Novel Resource Allocation Algorithm of Edge Computing Based on Deep Reinforcement Learning Mechanism
Degan Zhang, Hongrui Fan, Jie Zhang · 2021
Edge computing is a computing paradigm that can bring practical value to most modern enterprises. When it is integrated into the Internet of Things system, it can improve the QoS of mobile applications, and can realize real-time management of the generated big data.5G promotes the development of the edge computing paradigm further, and mobile users can obtain low-latency and high-speed access QoS. In this paper, we study the resource allocation method of edge servers in the MEC environment.

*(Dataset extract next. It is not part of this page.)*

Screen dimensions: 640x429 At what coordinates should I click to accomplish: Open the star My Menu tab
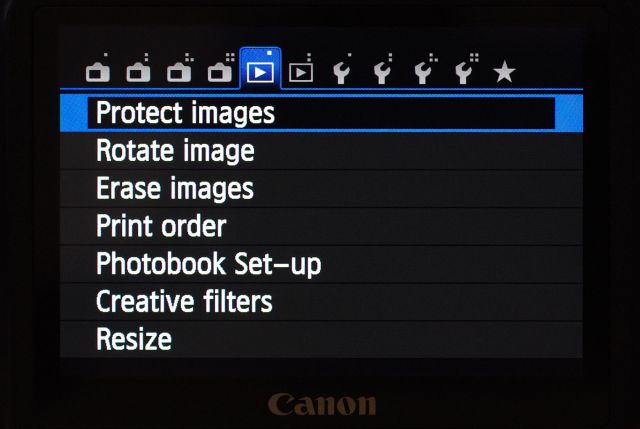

We are absorbed in solving the problem of allocation of limited resources in the MEC system, such as computing resources and available bandwidth, with the goal of maximizing the average resource utilization and task processing capacity of edge servers in the MEC system, while considering some differential processing for delay-sensitive applications, describe this resource allocation problem as a Finite-state Markov Decision Process (FMDP), and consider the continuity of the user state, and design a new Edge Computing Resource Allocation Algorithm based on Deep Deterministic Policy Gradient (ECRAA-DDPG)to find the optimal strategy for resource allocation. Finally, a large number of experiments are used to prove the performance of the new algorithm, and the experimental results show that the method can make the optimal decision in a real environment.